December 1, 2018
By: Ron Guest, Senior Partner, TwoGreySuits www.twogreysuits.com
Ok, so what happened?
Employees did not show up high for work & they did not smoke a joint at their desk. There was no baked cannabis for ‘pot luck” lunches. (no pun intended) Employees did not lite up at smoke breaks.
So, why all the hype then???
Many employers already had the protocols in place, the drug & alcohol policies, reporting procedures and smoke free workplace policies. The facts are that October 17, 2018 did not usher in any new rights for employees, no new obligations to permit, condone or forgive cannabis use in any work related context.
RECRATIONAL MARIJUANA IS STILL ILLEGAL IN THE WORKPLACE.
Employers have the right to set policy for non-medicinal use of marijuana in the workplace much the same way they set the policies for alcohol use in the workplace. Employers can prohibit the use or even possession of marijuana at work or during work hours and can also prohibit employees from attending work while impaired as was the case before October 17, 2018.

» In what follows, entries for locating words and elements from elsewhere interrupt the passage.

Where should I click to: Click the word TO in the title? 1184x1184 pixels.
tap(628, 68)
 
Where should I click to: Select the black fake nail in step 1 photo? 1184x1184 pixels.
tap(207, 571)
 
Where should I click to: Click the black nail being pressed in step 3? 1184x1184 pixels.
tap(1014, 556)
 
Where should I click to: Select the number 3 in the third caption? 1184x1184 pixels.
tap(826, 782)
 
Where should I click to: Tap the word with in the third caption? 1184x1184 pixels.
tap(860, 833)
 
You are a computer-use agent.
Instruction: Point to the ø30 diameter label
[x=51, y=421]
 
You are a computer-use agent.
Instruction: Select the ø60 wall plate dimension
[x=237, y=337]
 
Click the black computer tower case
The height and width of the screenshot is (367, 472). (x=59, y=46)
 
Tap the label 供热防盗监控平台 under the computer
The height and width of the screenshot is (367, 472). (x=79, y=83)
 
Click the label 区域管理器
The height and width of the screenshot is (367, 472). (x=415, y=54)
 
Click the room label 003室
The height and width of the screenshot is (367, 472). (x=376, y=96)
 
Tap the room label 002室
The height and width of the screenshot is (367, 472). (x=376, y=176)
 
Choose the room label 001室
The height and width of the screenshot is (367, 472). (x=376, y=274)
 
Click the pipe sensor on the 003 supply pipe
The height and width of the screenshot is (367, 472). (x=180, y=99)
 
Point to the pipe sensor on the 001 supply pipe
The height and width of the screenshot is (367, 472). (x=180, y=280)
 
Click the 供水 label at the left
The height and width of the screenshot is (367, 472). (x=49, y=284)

HOWEVER, research suggests that the number of medical marijuana users will spike now. As of 2016, some studies suggest that 41% of Canadian adults used cannabis at some point in their life. While recreational use is legal now, there still remains a stigma around using marijuana as legalized recreational use is all new to everyone and time will likely change societal views on marijuana use. The number of registered medicinal users is growing significantly each quarter. So, it only stands to reason that the number of employees asking for medicinal use workplace accommodation will increase too. This is where many employers do not have the experience in knowing what ‘accommodation’ really means. It is somewhat explained in provincial and federal human rights legislation. These medicinal marijuana using employees are to be accommodated in the same way as an employer accommodates any other disabled employee who has prescription medication. The legislation speaks to accommodating ‘to the point of undue hardship’. This is where it gets fuzzy sometimes, in agreeing to exactly what ‘undue hardship’ means.
There is a reasonable limit to how far employers have to go to accommodate employees. Sometimes accommodation is not possible because it would cost too much, or create health or safety risks. This is known as undue hardship. Employers can claim undue hardship as the reason why certain policies or practices need to stay in place, even though they may have a negative effect on the employees asking to be accommodated. They will need to provide sufficient evidence to support undue hardship.
In summary, it is a good idea to understand what your employer rights are when it comes to ‘accommodation”. More on this in future blogs, including a legal perspective.